The diagnosis rates for autism spectrum disorder are climbing at a staggering rate. In the year 2000, Centers for Disease Control data showed 1 in 150 children was diagnosed with the disorder. Just a decade later in 2010, recently released data shows the rate has increased to 1 in 68.

Boys are more than four times more likely to be diagnosed with the disorder. One in 42 male children will be diagnosed. For females, the number is 1 in 168.

Toledo Doctor Emily Hayman developed what is called Neuroflex yoga, a type of yoga designed specifically for children with autism.

Hayman says instances of the disorder are not necessarily increasing at that rate. Part of the increase could be due to better education about autism and autism spectrum disorder.

"Because the public is more aware of what the signs and symptoms are, it's being diagnosed more easily now," said Hayman.

Hayman also has an explanation for the gender imbalance.

"Boys are 4 times more likely to have autism than girls, and a lot of that is just the way the genes are passed on," said Hayman.

The same CDC report which revealed 1 in 68 children is being diagnosed found another problem. The CDC says children are being diagnosed with the disorder too late. The average diagnosis age, according to the report, is 4-years-old. Autism spectrum disorder can be diagnosed as early as 2-years-old.

Hayman says this lost time is crucial, and can have a major effect on the child.

"The brain starts to myelinate between the ages of birth and 8. So the closer you get to 8 years old the less able you are to change those neuropathways," said Dr.
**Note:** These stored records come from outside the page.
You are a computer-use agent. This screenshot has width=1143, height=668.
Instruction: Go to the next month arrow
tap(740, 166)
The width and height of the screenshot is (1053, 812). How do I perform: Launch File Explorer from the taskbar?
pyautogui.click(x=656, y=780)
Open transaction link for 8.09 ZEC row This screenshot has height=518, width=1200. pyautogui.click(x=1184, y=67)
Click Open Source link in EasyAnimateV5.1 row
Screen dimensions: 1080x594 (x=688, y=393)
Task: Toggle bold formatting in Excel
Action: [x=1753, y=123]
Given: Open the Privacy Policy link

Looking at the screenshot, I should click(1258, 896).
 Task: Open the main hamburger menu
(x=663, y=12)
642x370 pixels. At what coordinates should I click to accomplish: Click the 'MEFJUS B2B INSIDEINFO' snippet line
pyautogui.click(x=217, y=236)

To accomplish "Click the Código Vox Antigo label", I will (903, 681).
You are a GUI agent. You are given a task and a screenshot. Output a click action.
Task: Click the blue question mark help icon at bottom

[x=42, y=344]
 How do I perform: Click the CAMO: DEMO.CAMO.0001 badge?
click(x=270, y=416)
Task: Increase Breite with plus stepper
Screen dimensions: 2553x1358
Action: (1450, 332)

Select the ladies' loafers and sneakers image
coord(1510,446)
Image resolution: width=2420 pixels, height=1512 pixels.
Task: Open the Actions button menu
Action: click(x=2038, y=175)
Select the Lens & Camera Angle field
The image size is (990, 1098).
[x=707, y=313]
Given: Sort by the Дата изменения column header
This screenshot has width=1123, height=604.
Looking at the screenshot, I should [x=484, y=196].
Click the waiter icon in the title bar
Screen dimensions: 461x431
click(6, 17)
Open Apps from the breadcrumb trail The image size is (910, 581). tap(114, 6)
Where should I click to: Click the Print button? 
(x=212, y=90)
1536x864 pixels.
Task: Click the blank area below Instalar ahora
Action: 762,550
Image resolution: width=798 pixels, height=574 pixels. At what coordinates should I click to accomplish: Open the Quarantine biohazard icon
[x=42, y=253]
Hayman. "Children with autism learn skills in a very different way than their typically developing peers because everything needs to be broken down into task analysis and into small steps so the way we need to teach them is very different. So if we can do that at a very early age then they are able to progress and live happy independent lives with just a little bit of a support network that they need."

Parents should be aware of the warning signs their child may have autism spectrum disorder. The most obvious red flag is a lack of eye contact. Another sign is social delays; children with autism often prefer to play alone. Hayman says parents should also pay attention to how their children interact with their toys.

"Sometimes you'll see children with autism playing with cars or trucks or whatever and they'll line them up in rows and they'll do things that are sort of OCD behaviors. So they'll do those things instead of playing with them on highways or crashing them together," said Hayman.

There are several theories about what could cause this disorder. The most controversial of those theories is that autism is caused by vaccines. Numerous studies have refuted that theory. According to the American Academy of Pediatrics "research has been conducted on all of these topics, and the studies continue to find vaccines to be a safe and effective way to prevent serious disease."

The Centers for Disease Control says "there is not a causal relationship between certain vaccine types and autism."

Hayman agrees.

"The chemical that was in vaccines has been taken out since 1999 so that's been tossed out the window," said Hayman.

Doctor Hayman points to some of the most recent research, which links autism with maternal fetal conditions

"A couple studies have shown elevated levels of testosterone, progesterone and cortical in utero and that's being linked to a higher autism diagnosis. This is important because maternal stress is becoming more common," said Hayman.

There is also growing definition of what autism is and what the disability covers. The CDC study found nearly half of children with an autism spectrum disorder have average or above average intellectual ability, that is, an IQ above 85, compared with one third of children a decade ago.   

Hayman says misdiagnoses could also be partially responsible for the spike, as many symptoms of the disorder are similar to those of ADAD.